Tłumy na manifestacji w Krakowie. Co mówią uczestnicy? Rozmaite motywacje i wspólny mianownik - Polska
W Krakowie od godz. 17 trwa manifestacja w obronie polskich mediów. Uczestników nie zraża mroźna aura - wypełnili cały Plac Matejki. Z manifestującymi rozmawiał reporter Telewizji Republika Witold Newelicz.
Protest w obronie polskich mediów/ Kraków 5.01.2023
zrzut ekranu - Telewizja Republika
Dziś na Placu Jana Matejki w Krakowie odbyła się kolejna manifestacja w obronie polskich mediów. Kolejna już demonstracja w stolicy Małopolski zgromadziła pokaźny tłum.
Na miejscu jest wysłannik Telewizji Republika Witold Newelicz. - Słychać głośne wyrazy niezgody i dezaprobaty wobec wszystkiego, co czynią obecnie rządzący. Na Placu Matejki zebrało się bardzo dużo ludzi, jest w tej chwili szczelnie wypełniony - relacjonował.

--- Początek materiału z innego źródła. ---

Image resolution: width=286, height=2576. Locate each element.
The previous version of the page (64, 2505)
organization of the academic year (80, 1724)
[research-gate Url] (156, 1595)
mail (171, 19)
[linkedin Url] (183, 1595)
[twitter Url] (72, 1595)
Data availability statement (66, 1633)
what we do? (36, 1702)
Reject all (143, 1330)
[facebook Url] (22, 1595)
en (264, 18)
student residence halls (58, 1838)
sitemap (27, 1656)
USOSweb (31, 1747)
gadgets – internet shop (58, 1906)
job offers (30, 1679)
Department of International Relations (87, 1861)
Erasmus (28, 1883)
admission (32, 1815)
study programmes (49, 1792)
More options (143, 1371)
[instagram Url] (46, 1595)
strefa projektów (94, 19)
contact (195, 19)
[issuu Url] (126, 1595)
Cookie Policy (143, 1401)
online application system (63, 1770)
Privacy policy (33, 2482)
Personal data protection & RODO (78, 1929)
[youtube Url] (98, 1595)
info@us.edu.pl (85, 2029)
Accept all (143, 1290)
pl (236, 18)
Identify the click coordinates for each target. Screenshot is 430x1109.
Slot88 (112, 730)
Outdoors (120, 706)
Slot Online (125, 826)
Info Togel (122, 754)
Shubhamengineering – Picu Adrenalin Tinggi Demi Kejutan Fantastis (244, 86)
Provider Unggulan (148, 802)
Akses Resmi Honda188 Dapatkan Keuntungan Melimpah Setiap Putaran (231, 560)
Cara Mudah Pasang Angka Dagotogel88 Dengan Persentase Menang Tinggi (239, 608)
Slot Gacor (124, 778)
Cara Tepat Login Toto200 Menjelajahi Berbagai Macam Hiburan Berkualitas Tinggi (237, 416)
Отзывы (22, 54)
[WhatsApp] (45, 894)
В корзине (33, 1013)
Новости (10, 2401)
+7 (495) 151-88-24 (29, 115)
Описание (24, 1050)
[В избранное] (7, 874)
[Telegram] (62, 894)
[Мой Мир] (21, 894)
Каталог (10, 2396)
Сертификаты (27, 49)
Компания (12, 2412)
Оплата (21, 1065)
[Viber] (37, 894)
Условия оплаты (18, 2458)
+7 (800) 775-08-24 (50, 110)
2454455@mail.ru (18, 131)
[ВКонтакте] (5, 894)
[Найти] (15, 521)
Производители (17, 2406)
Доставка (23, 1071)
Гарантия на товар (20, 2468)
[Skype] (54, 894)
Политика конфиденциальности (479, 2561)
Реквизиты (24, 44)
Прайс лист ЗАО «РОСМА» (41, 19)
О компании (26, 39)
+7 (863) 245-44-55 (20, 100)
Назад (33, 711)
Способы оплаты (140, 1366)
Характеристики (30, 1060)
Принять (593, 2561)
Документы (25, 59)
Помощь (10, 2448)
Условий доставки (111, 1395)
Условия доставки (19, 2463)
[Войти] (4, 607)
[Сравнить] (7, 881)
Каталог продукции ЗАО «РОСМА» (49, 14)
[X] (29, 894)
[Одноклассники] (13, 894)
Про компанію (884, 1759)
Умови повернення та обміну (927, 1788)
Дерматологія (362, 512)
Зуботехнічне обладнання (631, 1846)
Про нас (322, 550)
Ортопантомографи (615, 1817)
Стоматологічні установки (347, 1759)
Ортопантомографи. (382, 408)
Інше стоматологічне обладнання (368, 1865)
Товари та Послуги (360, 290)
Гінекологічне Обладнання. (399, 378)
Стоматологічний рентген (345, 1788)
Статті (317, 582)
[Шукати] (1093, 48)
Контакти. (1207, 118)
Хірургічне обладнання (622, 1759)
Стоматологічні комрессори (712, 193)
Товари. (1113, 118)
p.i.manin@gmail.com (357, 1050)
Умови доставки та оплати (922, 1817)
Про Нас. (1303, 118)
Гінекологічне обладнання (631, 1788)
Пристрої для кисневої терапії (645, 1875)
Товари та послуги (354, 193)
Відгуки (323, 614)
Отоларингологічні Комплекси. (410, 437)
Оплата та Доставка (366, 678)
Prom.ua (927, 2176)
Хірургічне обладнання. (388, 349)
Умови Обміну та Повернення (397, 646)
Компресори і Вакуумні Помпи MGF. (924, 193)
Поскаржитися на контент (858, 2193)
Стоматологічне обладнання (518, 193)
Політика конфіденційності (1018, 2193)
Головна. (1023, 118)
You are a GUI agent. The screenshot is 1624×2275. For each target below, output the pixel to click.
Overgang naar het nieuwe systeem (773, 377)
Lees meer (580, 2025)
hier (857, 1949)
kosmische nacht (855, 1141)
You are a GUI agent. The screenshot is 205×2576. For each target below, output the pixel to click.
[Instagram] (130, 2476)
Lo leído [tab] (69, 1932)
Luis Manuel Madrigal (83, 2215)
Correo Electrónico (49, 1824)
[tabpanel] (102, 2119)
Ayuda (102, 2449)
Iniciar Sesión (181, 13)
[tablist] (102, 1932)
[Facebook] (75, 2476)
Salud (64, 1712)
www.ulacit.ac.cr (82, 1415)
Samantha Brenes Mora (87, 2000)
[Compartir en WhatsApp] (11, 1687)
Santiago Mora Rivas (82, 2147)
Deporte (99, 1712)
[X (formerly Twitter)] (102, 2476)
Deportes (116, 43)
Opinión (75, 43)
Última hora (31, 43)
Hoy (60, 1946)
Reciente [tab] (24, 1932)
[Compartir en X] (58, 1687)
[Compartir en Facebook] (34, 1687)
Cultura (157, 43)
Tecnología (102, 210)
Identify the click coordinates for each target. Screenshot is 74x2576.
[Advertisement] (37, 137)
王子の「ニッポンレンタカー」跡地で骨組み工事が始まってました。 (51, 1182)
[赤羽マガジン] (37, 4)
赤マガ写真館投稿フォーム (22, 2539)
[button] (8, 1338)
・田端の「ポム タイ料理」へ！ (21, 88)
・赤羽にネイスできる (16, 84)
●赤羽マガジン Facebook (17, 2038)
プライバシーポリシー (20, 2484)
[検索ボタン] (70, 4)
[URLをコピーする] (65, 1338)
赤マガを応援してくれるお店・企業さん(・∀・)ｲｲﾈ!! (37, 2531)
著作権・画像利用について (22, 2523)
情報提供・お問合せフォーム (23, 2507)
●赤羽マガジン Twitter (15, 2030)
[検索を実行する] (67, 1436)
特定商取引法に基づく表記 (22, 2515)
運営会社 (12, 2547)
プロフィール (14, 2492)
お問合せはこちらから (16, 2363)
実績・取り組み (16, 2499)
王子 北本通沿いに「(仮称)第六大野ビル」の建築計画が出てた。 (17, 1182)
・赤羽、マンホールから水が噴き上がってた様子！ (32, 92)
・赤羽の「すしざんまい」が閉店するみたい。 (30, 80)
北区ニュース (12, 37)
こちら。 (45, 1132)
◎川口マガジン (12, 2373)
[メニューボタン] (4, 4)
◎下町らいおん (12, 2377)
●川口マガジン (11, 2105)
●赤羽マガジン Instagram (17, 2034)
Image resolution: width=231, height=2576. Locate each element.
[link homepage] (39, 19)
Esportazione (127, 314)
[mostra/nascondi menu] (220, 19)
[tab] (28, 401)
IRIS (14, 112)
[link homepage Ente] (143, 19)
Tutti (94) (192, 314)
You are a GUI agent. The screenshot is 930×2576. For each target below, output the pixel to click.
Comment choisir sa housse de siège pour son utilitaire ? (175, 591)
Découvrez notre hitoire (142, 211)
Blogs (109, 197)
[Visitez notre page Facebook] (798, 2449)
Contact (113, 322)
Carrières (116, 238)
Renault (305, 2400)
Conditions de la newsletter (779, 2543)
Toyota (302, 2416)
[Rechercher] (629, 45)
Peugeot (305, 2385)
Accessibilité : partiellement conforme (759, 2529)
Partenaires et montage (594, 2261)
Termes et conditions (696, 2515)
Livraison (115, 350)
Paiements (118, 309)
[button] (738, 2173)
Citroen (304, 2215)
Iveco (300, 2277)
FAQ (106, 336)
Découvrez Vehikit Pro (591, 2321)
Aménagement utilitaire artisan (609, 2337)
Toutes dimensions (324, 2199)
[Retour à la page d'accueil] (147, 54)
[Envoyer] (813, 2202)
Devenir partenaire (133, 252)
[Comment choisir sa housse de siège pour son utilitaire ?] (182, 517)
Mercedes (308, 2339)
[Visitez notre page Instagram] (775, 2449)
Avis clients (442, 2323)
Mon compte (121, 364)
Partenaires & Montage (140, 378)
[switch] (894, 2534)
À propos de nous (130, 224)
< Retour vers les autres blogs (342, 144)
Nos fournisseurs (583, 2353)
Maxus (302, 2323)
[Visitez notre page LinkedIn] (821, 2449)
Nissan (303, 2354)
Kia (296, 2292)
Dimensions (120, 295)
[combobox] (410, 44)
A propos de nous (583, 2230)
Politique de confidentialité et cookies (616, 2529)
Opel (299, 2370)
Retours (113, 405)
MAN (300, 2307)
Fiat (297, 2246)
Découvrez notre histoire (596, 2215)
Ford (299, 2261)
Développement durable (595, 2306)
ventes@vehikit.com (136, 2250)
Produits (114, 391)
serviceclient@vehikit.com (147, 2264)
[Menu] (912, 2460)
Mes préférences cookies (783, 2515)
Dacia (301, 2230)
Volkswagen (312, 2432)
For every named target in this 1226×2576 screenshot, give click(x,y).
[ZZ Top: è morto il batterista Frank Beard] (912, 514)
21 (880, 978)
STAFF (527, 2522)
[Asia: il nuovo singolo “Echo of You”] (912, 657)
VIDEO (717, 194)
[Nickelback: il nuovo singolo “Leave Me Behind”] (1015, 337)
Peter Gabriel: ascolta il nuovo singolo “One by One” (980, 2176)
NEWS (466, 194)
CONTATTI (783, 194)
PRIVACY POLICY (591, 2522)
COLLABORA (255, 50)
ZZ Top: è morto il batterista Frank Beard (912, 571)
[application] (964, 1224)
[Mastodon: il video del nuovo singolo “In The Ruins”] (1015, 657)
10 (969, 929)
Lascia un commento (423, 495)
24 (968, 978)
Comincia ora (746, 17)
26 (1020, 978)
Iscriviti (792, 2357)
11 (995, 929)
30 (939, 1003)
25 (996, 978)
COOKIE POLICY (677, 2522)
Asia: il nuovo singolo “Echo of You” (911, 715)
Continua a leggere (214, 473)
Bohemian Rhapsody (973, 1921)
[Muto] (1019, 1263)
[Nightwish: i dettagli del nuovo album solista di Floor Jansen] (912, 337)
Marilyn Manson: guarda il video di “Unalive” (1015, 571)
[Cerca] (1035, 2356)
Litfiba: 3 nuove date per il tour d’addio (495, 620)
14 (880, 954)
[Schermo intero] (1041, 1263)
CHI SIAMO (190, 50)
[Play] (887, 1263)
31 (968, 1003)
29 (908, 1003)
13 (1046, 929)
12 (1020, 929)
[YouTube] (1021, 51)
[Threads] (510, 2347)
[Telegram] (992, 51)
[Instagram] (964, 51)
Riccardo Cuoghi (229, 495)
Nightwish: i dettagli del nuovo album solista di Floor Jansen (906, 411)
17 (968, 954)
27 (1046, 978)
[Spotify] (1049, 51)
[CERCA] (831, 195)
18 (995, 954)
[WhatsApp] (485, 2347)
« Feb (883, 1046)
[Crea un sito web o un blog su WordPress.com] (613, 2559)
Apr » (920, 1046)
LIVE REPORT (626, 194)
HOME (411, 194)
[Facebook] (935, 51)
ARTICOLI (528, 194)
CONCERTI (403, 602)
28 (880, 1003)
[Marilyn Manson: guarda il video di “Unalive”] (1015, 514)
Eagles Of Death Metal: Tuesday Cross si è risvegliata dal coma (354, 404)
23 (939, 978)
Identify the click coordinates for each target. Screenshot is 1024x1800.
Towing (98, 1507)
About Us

Reporter pytał o motywy obecności manifestujących. Oto niektóre z odpowiedzi:
„przejmuje mnie obecna sytuacja. Obserwujemy powrót do komunistycznej cenzury. Bez Republiki, nie byłoby pluralizmu w mediach. Strona, która od lat mówiła, że walczy o demokrację i praworządność, teraz zaczyna od burzenia podstaw tej demokracji”;
„zachęcam wszystkich - przychodźcie na takie protesty. Nie możemy się zgodzić na bandyckie rządy. Trudno sobie wyobrazić, co może się wydarzyć za chwilę. Mam nadzieję, że będzie nas coraz więcej. Mam takie głosy od przyjaciół i znajomych. Zapewniam, że to nie jest pełna mobilizacja”;
„jestem tu, bo tak mnie wychowano w rodzinie z tradycjami. Uważam, że Polski powinno się bronić. Bo Polska to normalność, a nie nienormalność, jak niektórzy uważają. Byliśmy 123 lata pod zaborami i niczego się nie nauczyliśmy”;
„ojczyzna to nasz wielki, zbiorowy obowiązek. Są chwile w dziejach ojczyzny, kiedy bardzo mocno trzeba stanąć w jej obronie. To ten moment. Jeżeli tego nie zrobimy to za kilka miesięcy Polski po prostu nie będzie. Precz z ubekistanem!”;
„brałam ślub w stanie wojennym 17 grudnia 1981 roku. Moje dziecko urodziło się w stanie wojennym. Uciekałam przed SKOT-ami (opancerzone transportery; jeden z symboli stanu wojennego). Nigdy więcej. Będę bronić Polski, bo to mój obowiązek”;
„zależy mi na przyszłości tego kraju. Chcę, by moje dziecko żyło w normalnym państwie. A widząc wszystko, co dzieje się dookoła, ciężko było się tutaj nie stawić”.
Większość z pytanych o nadchodzącą demonstrację w Warszawie potwierdziło, że zamierza wziąć w niej udział.
Protest wolnych Polaków
Przypomnijmy: 11 stycznia 2024 r. w Warszawie odbędzie się protest przeciwko dyktatowi siły i łamania prawa. - Musimy wspólnie postawić bezprawiu kres. Musimy stawić opór. Zróbmy to razem, wspólnie, 11 stycznia 2024 r. pod Sejmem - apeluje prezes partii Jarosław Kaczyński.